Request:
Put the records into a Markdown table with the columns Row and Line, starting at the line that contains "You are a computer-use agent." and ending at the end of the records. Number each row, skip blank lines, and leave the pictures out.

Given records:
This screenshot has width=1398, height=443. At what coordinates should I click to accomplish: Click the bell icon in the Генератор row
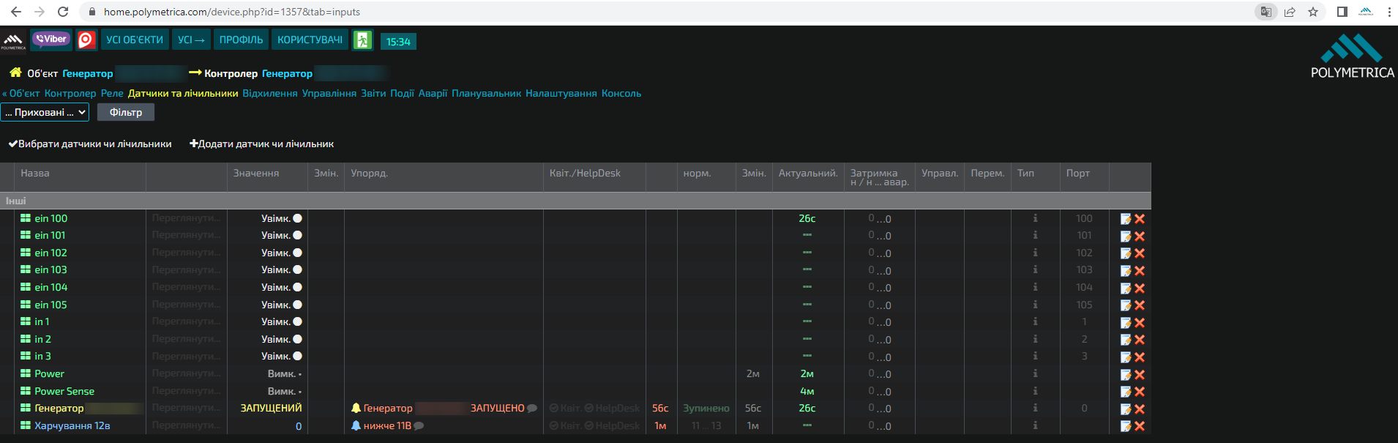356,408
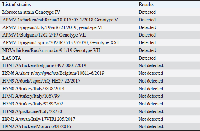The height and width of the screenshot is (131, 200).
Task: Click the APMV1/Bulgaria/1262-2/19 Genotype VII entry
Action: [x=44, y=35]
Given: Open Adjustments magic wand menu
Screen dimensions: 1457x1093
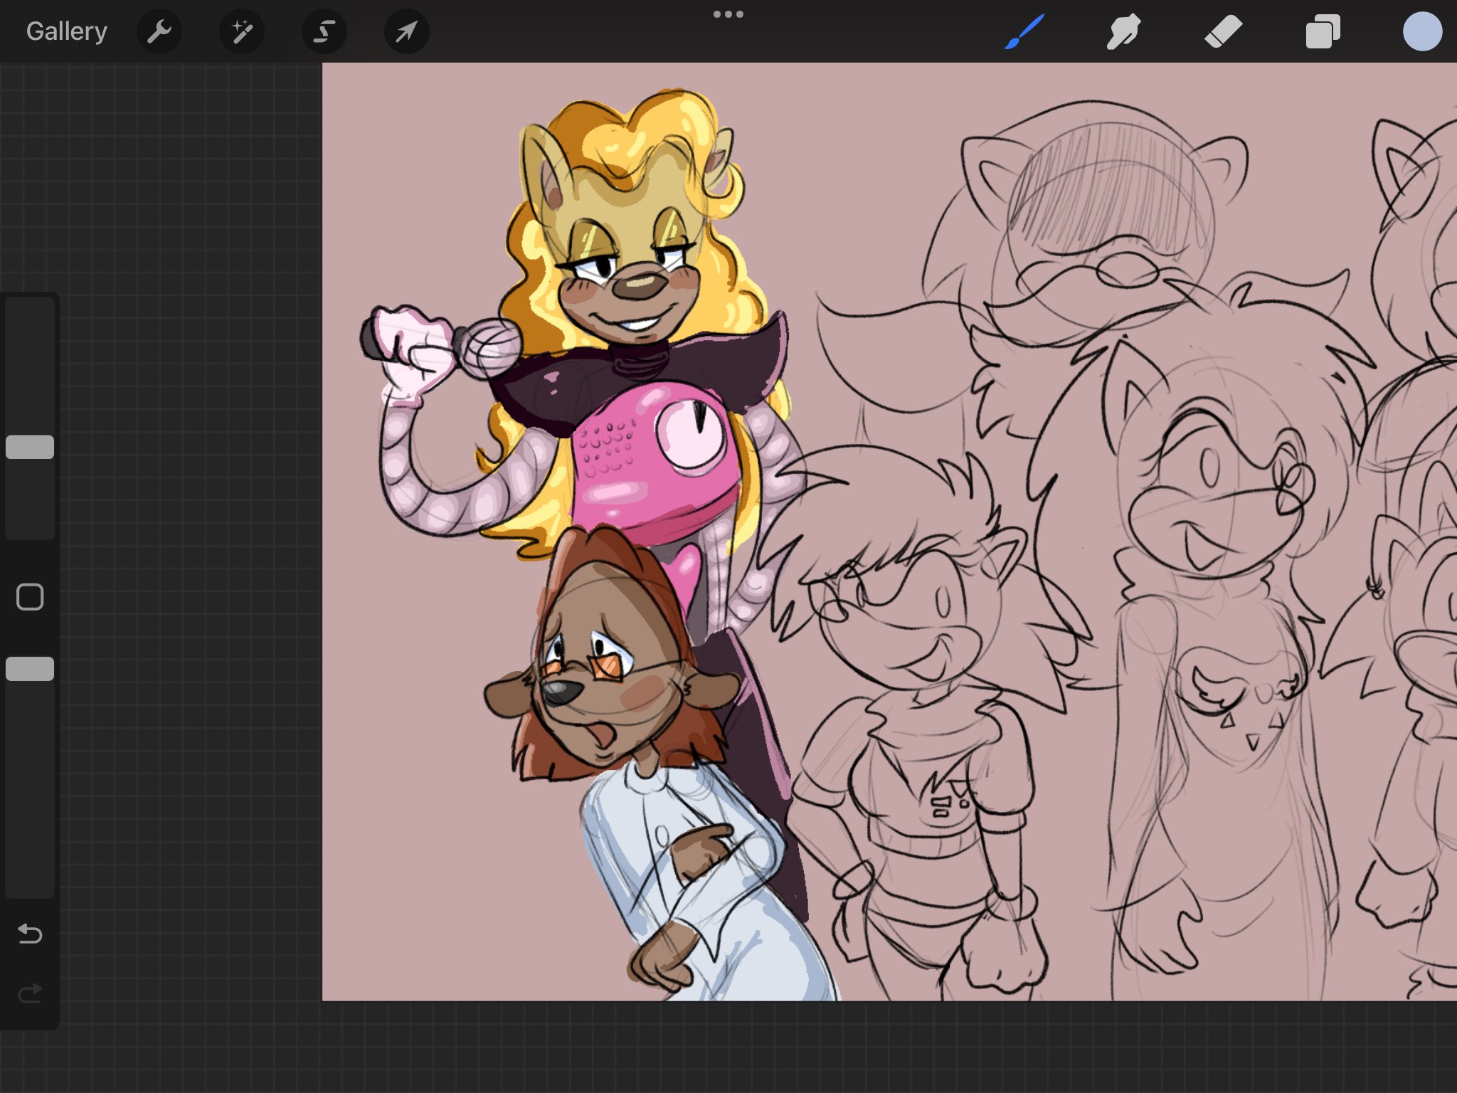Looking at the screenshot, I should [x=242, y=31].
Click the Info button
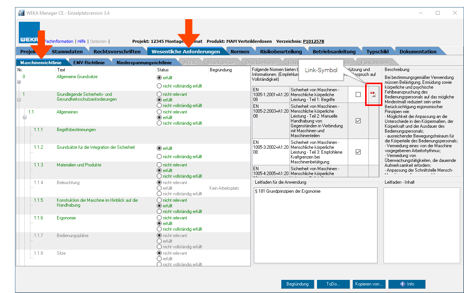 406,284
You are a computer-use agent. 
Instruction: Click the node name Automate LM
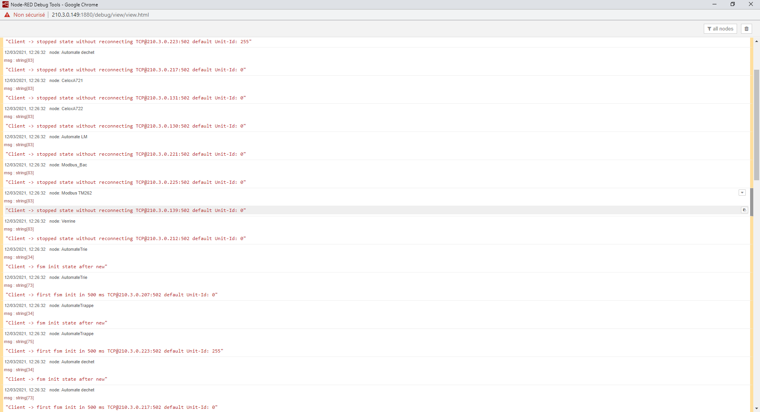74,137
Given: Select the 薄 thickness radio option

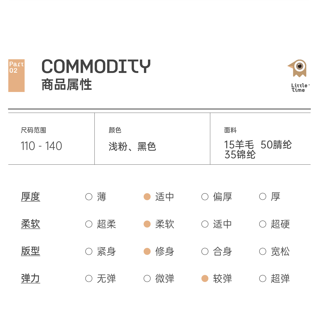Looking at the screenshot, I should 89,197.
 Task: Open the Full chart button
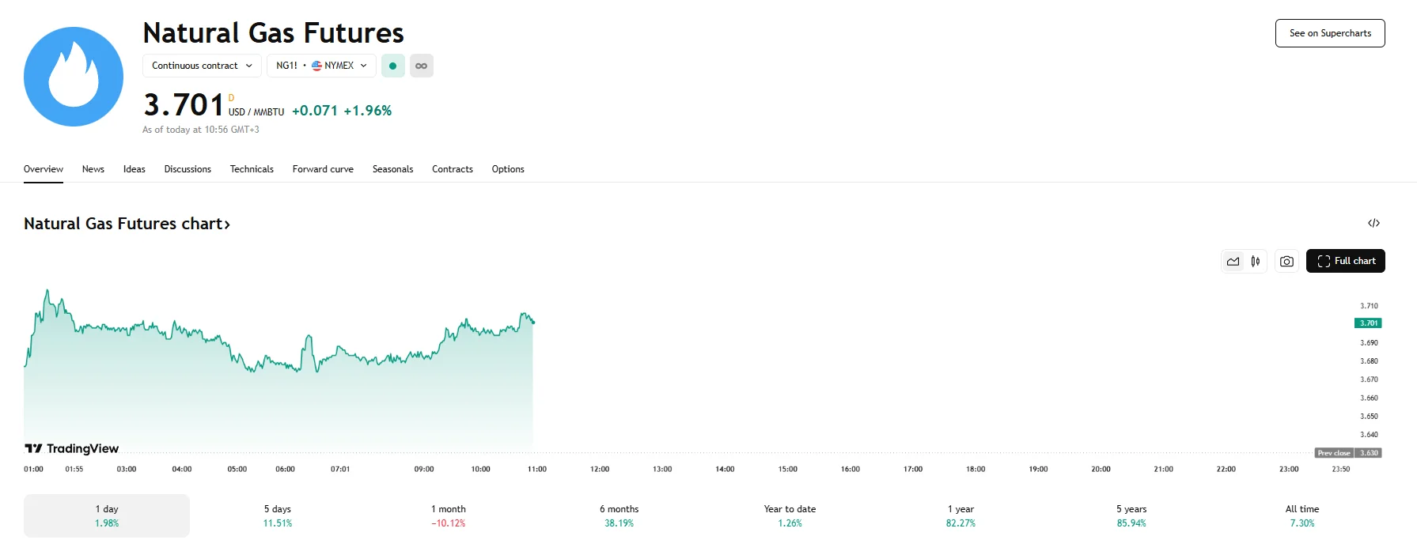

Exercise result:
| Row | Line |
|---|---|
| 1 | You are a computer-use agent.  |
| 2 | Instruction: Click the node name Automate LM |
| 3 | 74,137 |
| 4 | Given: Select the 薄 thickness radio option |
| 5 | Looking at the screenshot, I should 89,197. |
| 6 |  Task: Open the Full chart button |